> **Given text**:
________

Methodological Developments

Underpinning our medical and biological work is the development of new methodologies for statistics, mathematics, and computer science. The examples below are illustrative of the type of high impact work we undertake in developing new methodologies.

Data Analysis

One of the most fundamental issues is to extract meaning from complex biological data. Work in the Zeeman Institute has pioneered multiple areas including:
Quantitative image analysis which has lead to the development of three open-source software packages: QuimP for correlating cortical cell fluorescence with membrane movements; LineageTracker a multi feature cell tracker; and CellTracker which is specifically dedicated to measuring periodic nuclear-cytoplasmic translocations of transcription factors.
Bioinformatics, in particular in the application of Bayesian statistical machine learning techniques to problems in systems biology, functional genomics and proteomics. This work uses genome sequences and other forms of high-throughput data to understand fundamental biological processes, but the wealth of data generated requires the development of sophisticated mathematical and computational tools.
Biological and Epidemiological data is often confounded by noise and biases in detection; bespoke statistical techniques are often required to extract the underlying signals.

Machine Learning

Machine Learning is an example of a statistical method that aims to extract an informative signal from complex (high-dimensional) and often noisey data. We have used this technique in three main settings.
Early cancer detection is essentially a prediction task, on the basis of the available data. We are involved in a project to develop a universal blood test for cancer, by integrating hundreds of different kinds of blood-based cancer biomarkers using machine learning algorithms.

________

> **Data listing**:

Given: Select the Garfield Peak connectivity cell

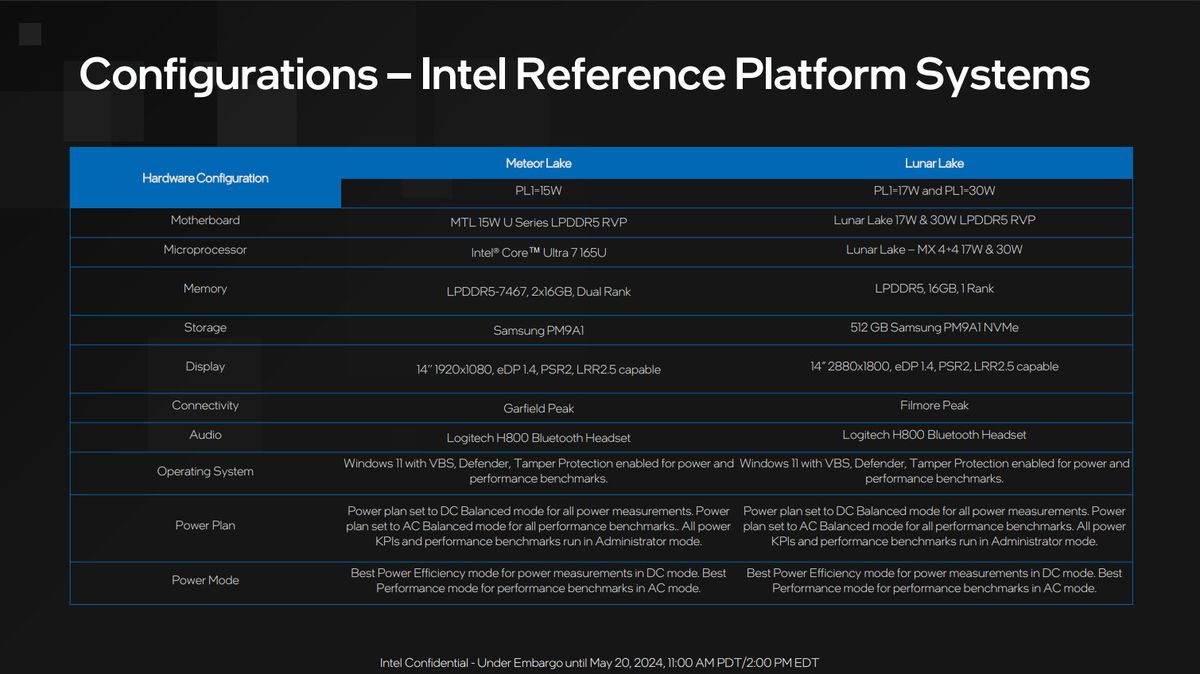Looking at the screenshot, I should coord(538,408).
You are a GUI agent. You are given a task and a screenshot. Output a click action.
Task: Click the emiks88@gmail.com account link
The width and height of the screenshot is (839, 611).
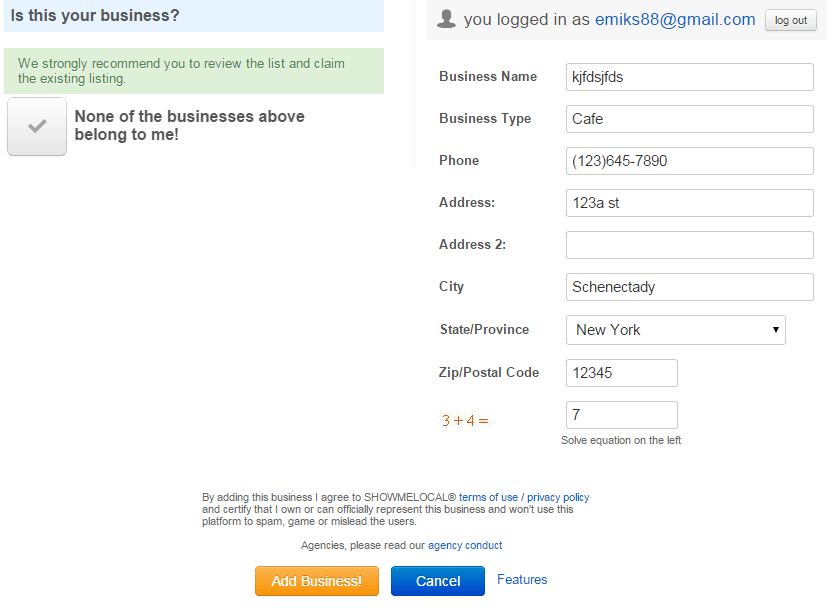point(675,20)
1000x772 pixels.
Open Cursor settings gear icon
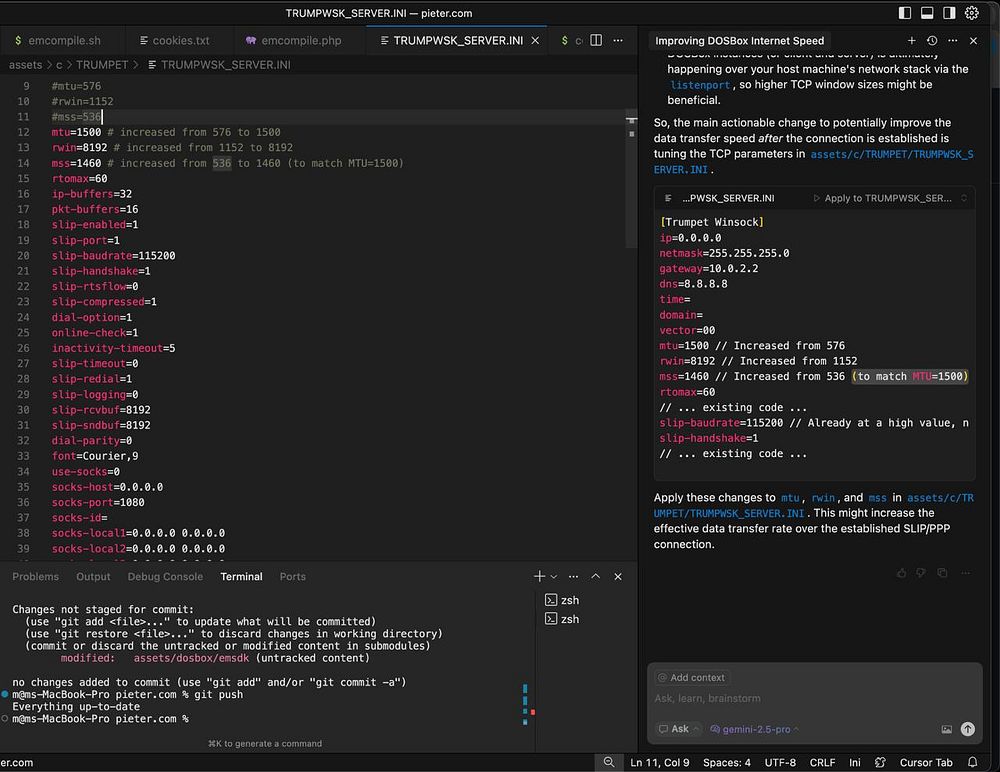coord(971,13)
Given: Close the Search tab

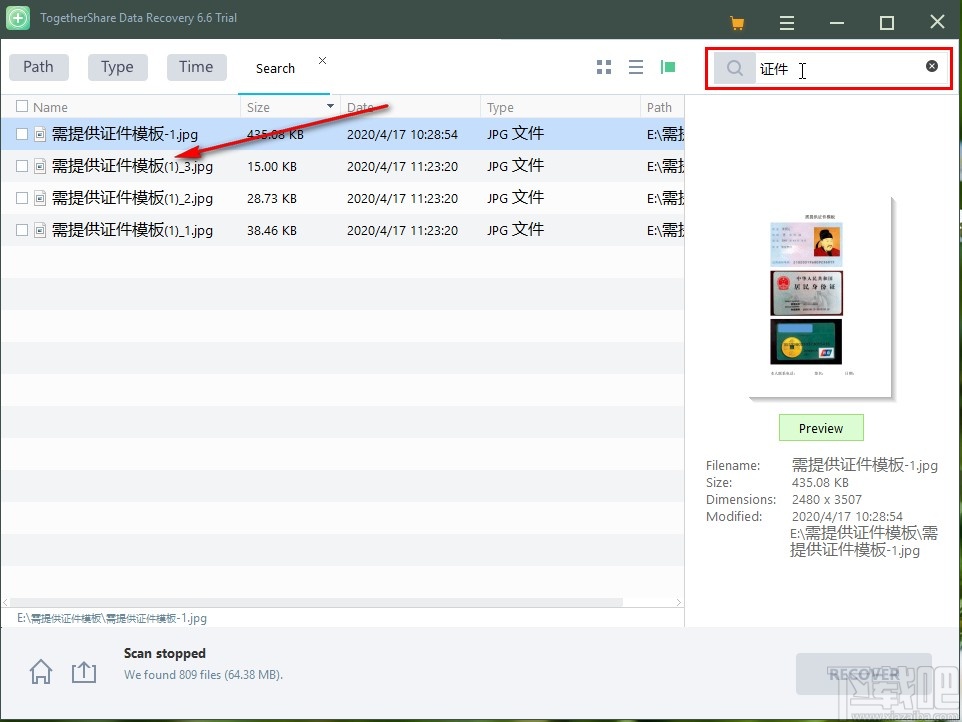Looking at the screenshot, I should [x=322, y=59].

________

> **Questions to answer**:
• A. Reproduce the passage of the methodological developments text between "Biological and Epidemiological" and "three main settings.", inclusive.
• B. According to the methodological developments text, what is CellTracker specifically dedicated to measuring?
• C. Continue the methodological developments text from its last sentence.
These entries have nothing to do with the methodological developments text.

> **Results of the tasks**:
• A.
Biological and Epidemiological data is often confounded by noise and biases in detection; bespoke statistical techniques are often required to extract the underlying signals.

Machine Learning

Machine Learning is an example of a statistical method that aims to extract an informative signal from complex (high-dimensional) and often noisey data. We have used this technique in three main settings.

• B. Periodic nuclear-cytoplasmic translocations of transcription factors.

• C.
Electronic noses are devices which can measure a profile of volatile organic compounds (VOCs), which are produced by the body and vary in response to disease, thus giving a distinctive 'smell' that characterises that disease. The data are highly complex, and we are working to develop better ways to extract the structure, leading to improved ability to correctly diagnose the presence or absence of a given disease.
Data integration is a key task in modern medical research, due to the increasing ease with which multiple modalities can be measured. We have for a number of years now been developing methods which provide a principled statistical framework for integrating highly heterogeneous data sources.

Model Development

Mathematical models allow us to translate biological knowledge at one scale and predict the behaviour at another. For example the behaviour of neurons (or networks of neurons) from the underlying bio-physics, or the population level spread of infection from the behaviour of infected individuals. As such models for a key aspect of all work within the Zeeman Institute, and highlight our ethos of blending biological knowledge with cutting-edge mathematics

Simulation models provide a robust and accurate method of making realistic predictions about future events. The aim is to use all available current data to provide accuate forecasts, often to inform policy. Many of the simulation models developed in the Zeeman Institute are spatial, such as those that describe the spread of infection through human and animal populations.

Bespoke approximations allow us to understand the dynamics of biological processes using simple models that capture the fundamental processes, but still allow some level of analytical understanding. As an example, researchers in the Zeeman Institute are known for their work of network approximations, which capture the effects of network structure through simple equations.

See the Modelling section for more details.

Matching Models and Data

It is often said that "models are only as good as the data that supports them"; and this is a view that is echoed in all of the work at the Zeeman Institute. Much of our research involves the matching of complex models to complex data. In particular, we often use sophisticated Bayesian (MCMC) techniques to infer parameter values for our models. We are also interested in how parameter sensitivity translates into qualitative changes in model behaviour, espeically in relation to policy predictions.

See the Inference section for more details.